I nodded my appreciation, toddled off, and found a dizzying array of remotes from which to choose. Lacking a mentor, I was tormented with confusion and indecision. Fortunately, Sales Associate Libby was nearby, saw the tell-tale twitches of a sensory overload, and came to my rescue. I showed her the dearly departed device I needed replaced and confided it was not a product of the current millennium. She offered her condolences and pulled a remote off the kiosk in front of me and suggested it might well do the job. She admitted that not all remotes are as universal as they claim to be, but she assured me I could bring it back if it didn’t work as promised. She also pointed out the list of brands the remote worked with and, lo, the coal-fired amp in question was on the list!

I asked Libby about the other, more expensive devices and asked what they offered that the one she handed me didn’t. She shrugged her shoulders and said, “Nothing.”

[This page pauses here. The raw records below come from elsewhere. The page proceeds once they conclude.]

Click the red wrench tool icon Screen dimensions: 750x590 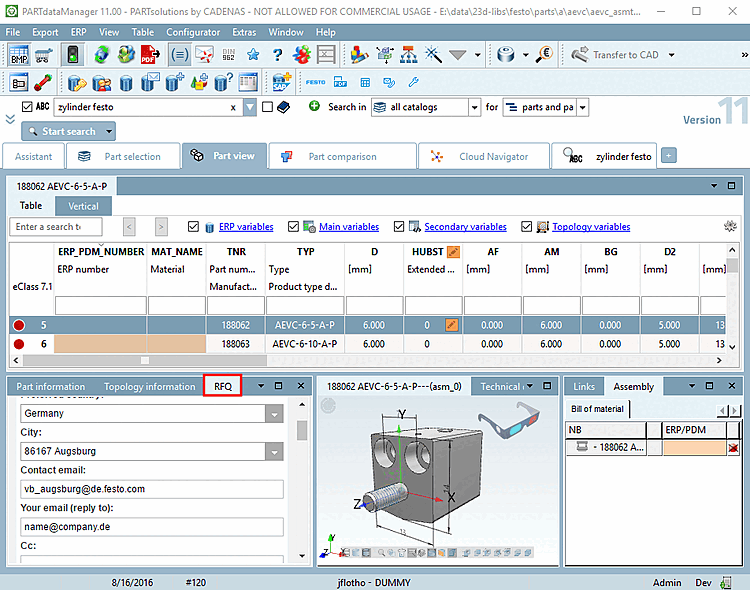tap(43, 82)
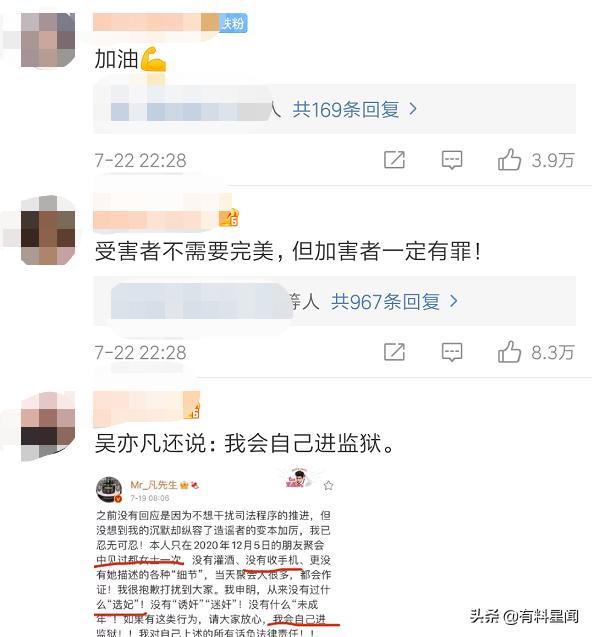Click the 7-22 22:28 timestamp of second comment
The width and height of the screenshot is (592, 637).
(140, 353)
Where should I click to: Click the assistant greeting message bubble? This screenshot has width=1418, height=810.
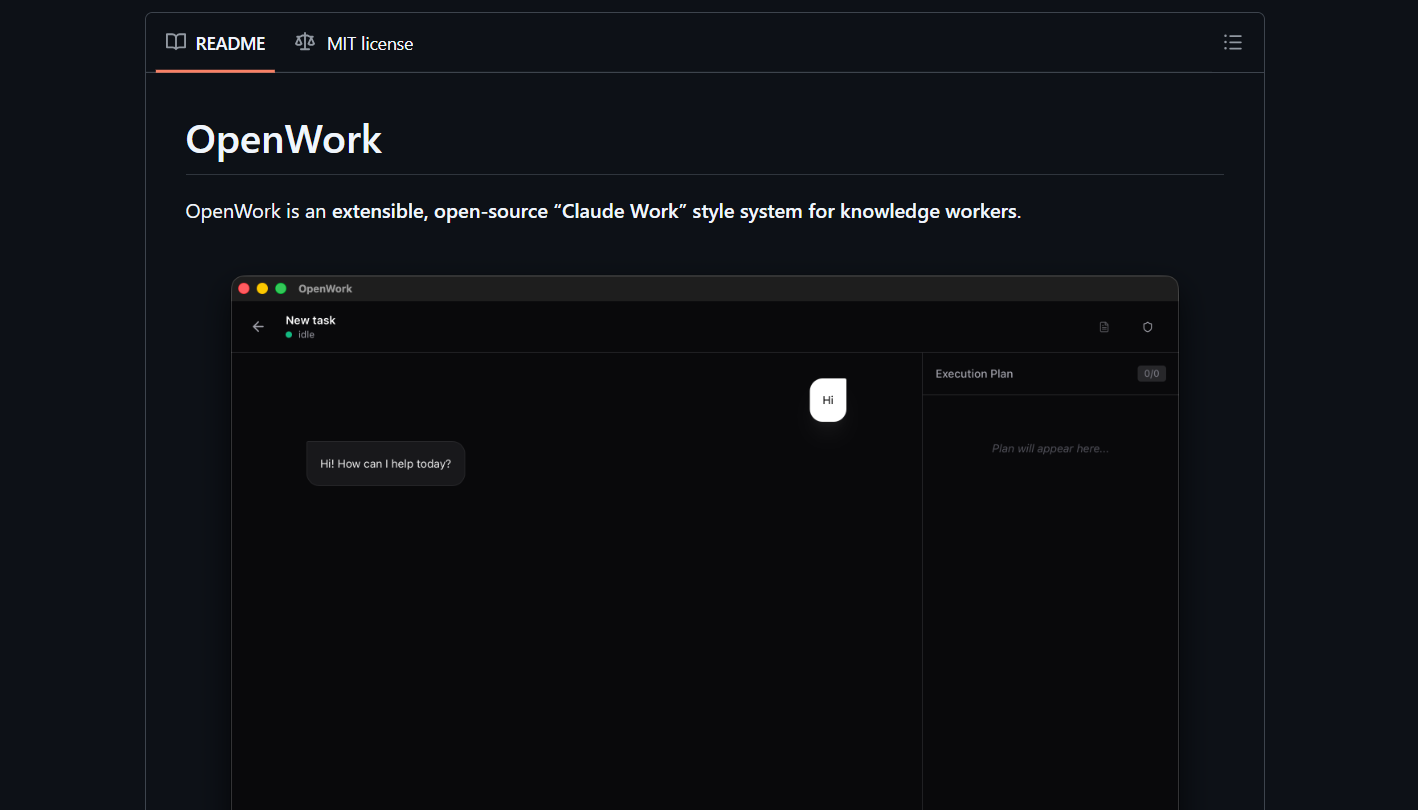385,463
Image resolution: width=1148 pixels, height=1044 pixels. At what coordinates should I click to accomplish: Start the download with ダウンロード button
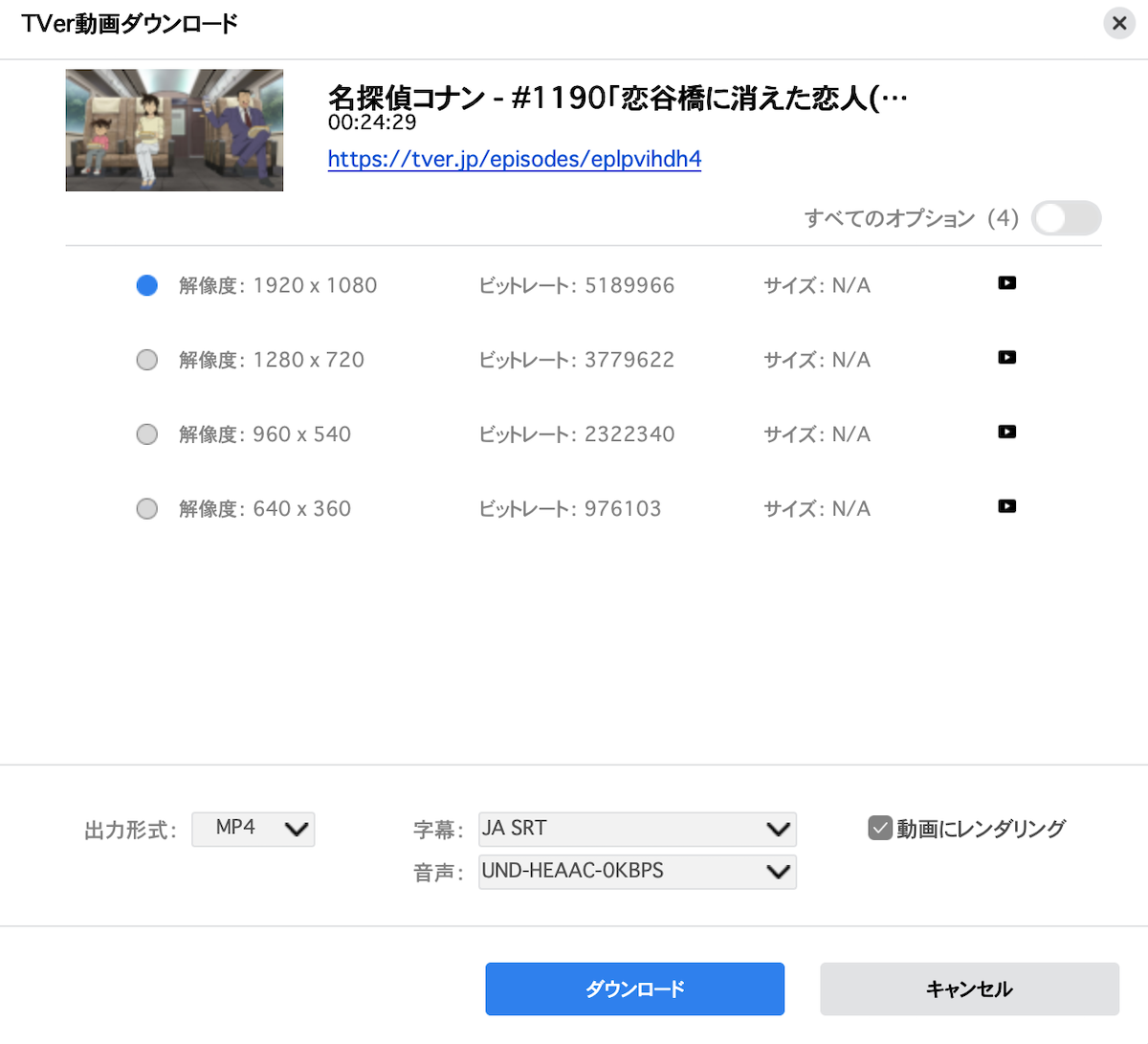click(634, 988)
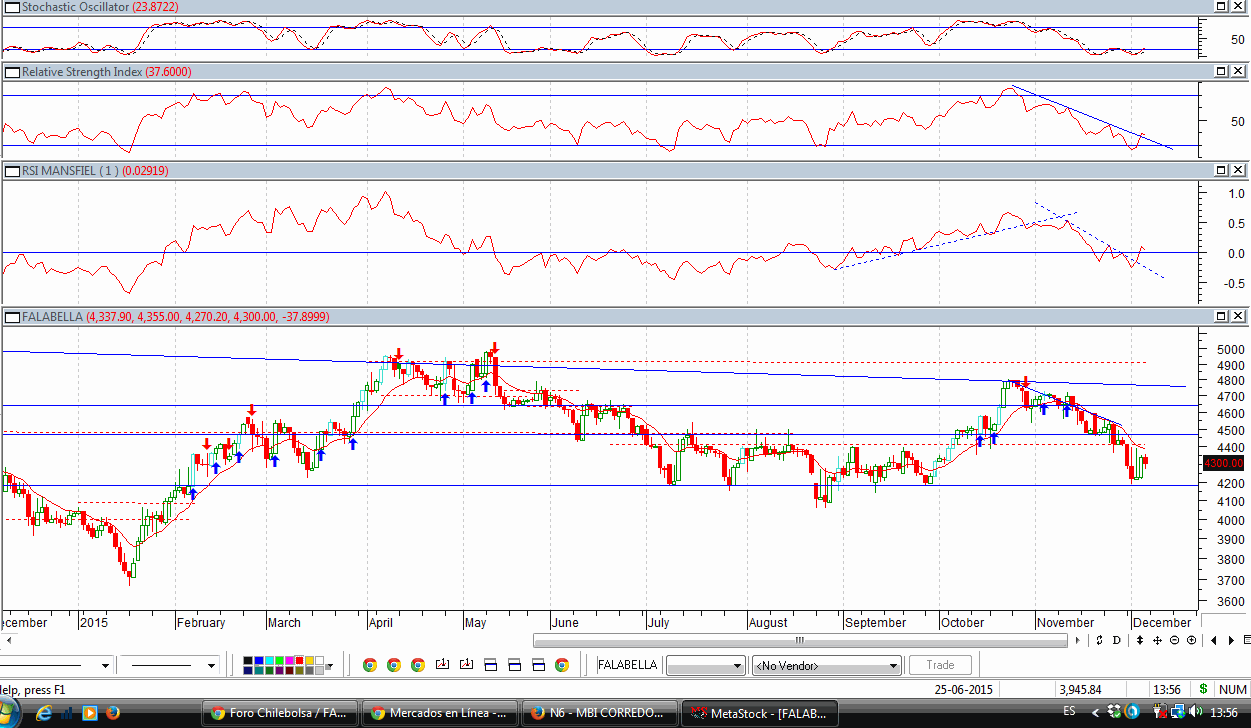Expand the color palette dropdown arrow

(329, 665)
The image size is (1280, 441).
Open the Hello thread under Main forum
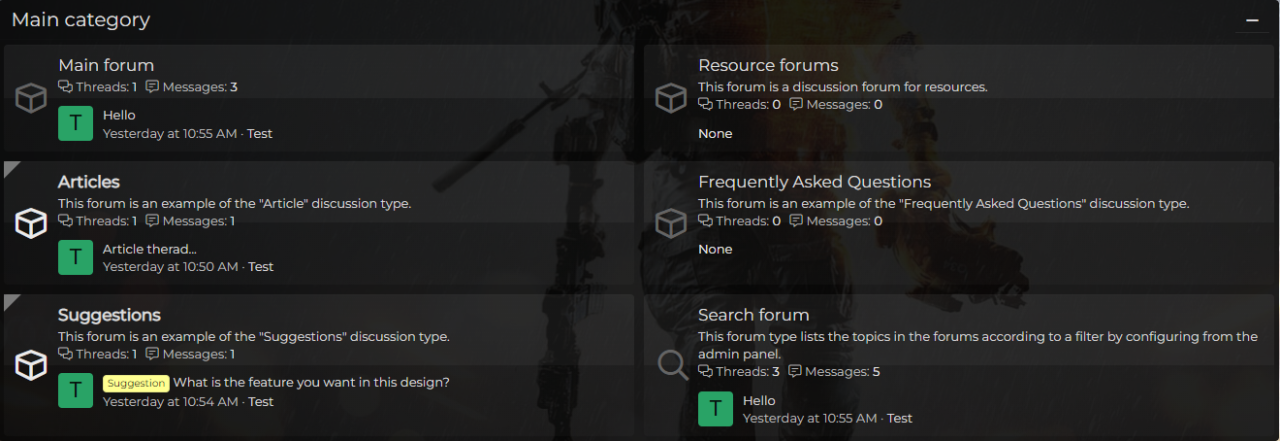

Imagine that; a sales associate who let me buy the least expensive item that would do the job! Will wonders ever cease?

I sometimes find myself discouraged with the state of the world. I’m sure I watch far too much news; it has a toxic effect, making me cranky and pessimistic, and that’s not good. That’s why I appreciate (and need) to get out and do things for others. For one thing, it gets me out of my head. For another, it connects me with others who actually have a desire to be helpful – who are genuinely friendly and honest.

There is something detoxifying with such encounters, and I think that gives me some insight into the mystery of the resurrection. It makes life just a little nicer and less remote in this, our valley.